**Your assignment**
Would you return every entry, exactly as it is written?

(Stored records)

--- START ---

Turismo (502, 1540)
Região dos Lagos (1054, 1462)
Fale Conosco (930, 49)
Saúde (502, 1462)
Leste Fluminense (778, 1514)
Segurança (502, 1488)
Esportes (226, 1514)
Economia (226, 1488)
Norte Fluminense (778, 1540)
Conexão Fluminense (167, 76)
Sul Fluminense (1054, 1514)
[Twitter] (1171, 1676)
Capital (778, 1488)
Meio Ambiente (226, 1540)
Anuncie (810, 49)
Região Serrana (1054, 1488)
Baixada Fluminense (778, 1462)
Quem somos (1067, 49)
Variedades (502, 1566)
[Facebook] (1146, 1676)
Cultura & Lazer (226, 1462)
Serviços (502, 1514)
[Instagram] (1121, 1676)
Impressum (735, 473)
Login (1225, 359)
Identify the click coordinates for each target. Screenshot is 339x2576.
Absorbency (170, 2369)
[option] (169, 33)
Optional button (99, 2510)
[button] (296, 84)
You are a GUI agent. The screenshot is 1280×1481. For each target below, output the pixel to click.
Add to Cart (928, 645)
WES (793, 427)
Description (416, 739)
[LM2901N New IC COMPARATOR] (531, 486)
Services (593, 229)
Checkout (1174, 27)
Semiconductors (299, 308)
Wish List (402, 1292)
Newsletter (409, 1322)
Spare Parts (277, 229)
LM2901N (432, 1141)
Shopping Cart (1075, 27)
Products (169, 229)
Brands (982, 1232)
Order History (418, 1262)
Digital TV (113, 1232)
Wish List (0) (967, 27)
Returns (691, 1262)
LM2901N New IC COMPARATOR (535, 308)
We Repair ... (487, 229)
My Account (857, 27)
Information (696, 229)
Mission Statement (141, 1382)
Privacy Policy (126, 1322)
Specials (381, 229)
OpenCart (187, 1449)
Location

--- END ---

**Written solution**
Turismo (502, 1540)
Região dos Lagos (1054, 1462)
Fale Conosco (930, 49)
Saúde (502, 1462)
Leste Fluminense (778, 1514)
Segurança (502, 1488)
Esportes (226, 1514)
Economia (226, 1488)
Norte Fluminense (778, 1540)
Conexão Fluminense (167, 76)
Sul Fluminense (1054, 1514)
[Twitter] (1171, 1676)
Capital (778, 1488)
Meio Ambiente (226, 1540)
Anuncie (810, 49)
Região Serrana (1054, 1488)
Baixada Fluminense (778, 1462)
Quem somos (1067, 49)
Variedades (502, 1566)
[Facebook] (1146, 1676)
Cultura & Lazer (226, 1462)
Serviços (502, 1514)
[Instagram] (1121, 1676)
Impressum (735, 473)
Login (1225, 359)
Identify the click coordinates for each target. Screenshot is 339x2576.
Absorbency (170, 2369)
[option] (169, 33)
Optional button (99, 2510)
[button] (296, 84)
You are a GUI agent. The screenshot is 1280×1481. For each target below, output the pixel to click.
Add to Cart (928, 645)
WES (793, 427)
Description (416, 739)
[LM2901N New IC COMPARATOR] (531, 486)
Services (593, 229)
Checkout (1174, 27)
Semiconductors (299, 308)
Wish List (402, 1292)
Newsletter (409, 1322)
Spare Parts (277, 229)
LM2901N (432, 1141)
Shopping Cart (1075, 27)
Products (169, 229)
Brands (982, 1232)
Order History (418, 1262)
Digital TV (113, 1232)
Wish List (0) (967, 27)
Returns (691, 1262)
LM2901N New IC COMPARATOR (535, 308)
We Repair ... (487, 229)
My Account (857, 27)
Information (696, 229)
Mission Statement (141, 1382)
Privacy Policy (126, 1322)
Specials (381, 229)
OpenCart (187, 1449)
Location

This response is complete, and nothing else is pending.